--- Entries shown ---
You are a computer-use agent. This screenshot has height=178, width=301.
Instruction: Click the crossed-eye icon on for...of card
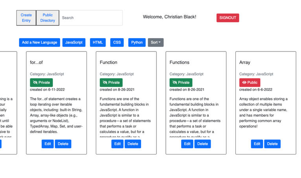(x=35, y=83)
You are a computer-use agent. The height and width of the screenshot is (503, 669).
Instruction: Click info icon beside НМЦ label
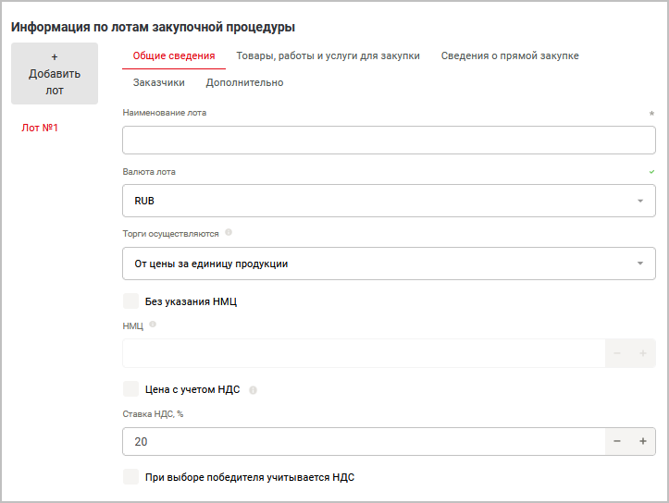(x=153, y=325)
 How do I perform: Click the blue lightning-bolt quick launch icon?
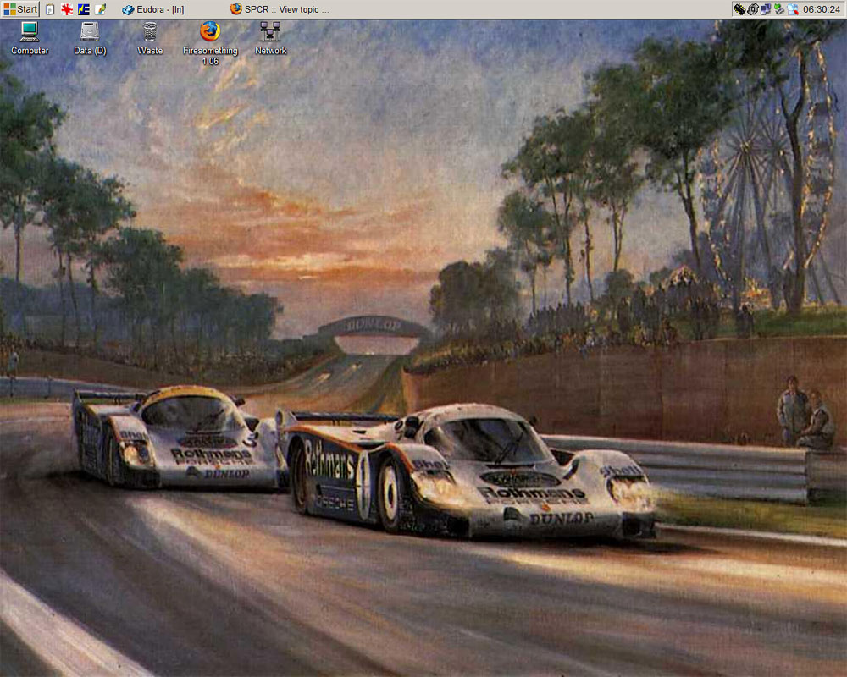click(x=84, y=9)
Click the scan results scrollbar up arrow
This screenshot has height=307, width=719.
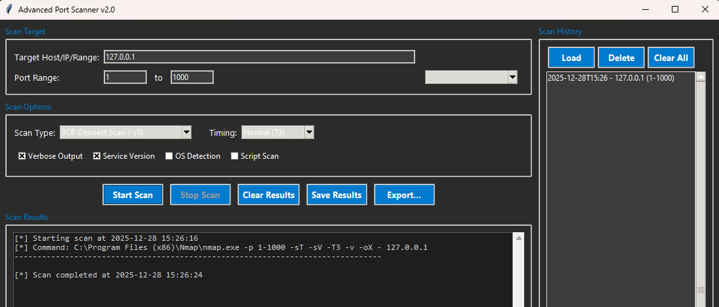click(519, 239)
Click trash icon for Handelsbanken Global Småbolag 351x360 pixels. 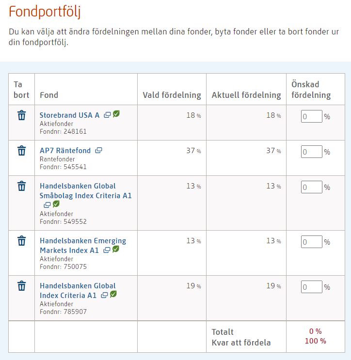tap(21, 186)
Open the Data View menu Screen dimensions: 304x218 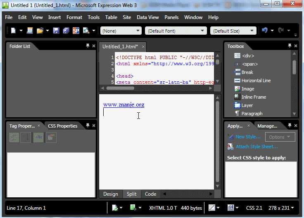tap(148, 17)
---
## Goal of the exercise
Only one thing is wanted in reply: the number of lines in the entries that hold the string "agent".

## Answer to this task
2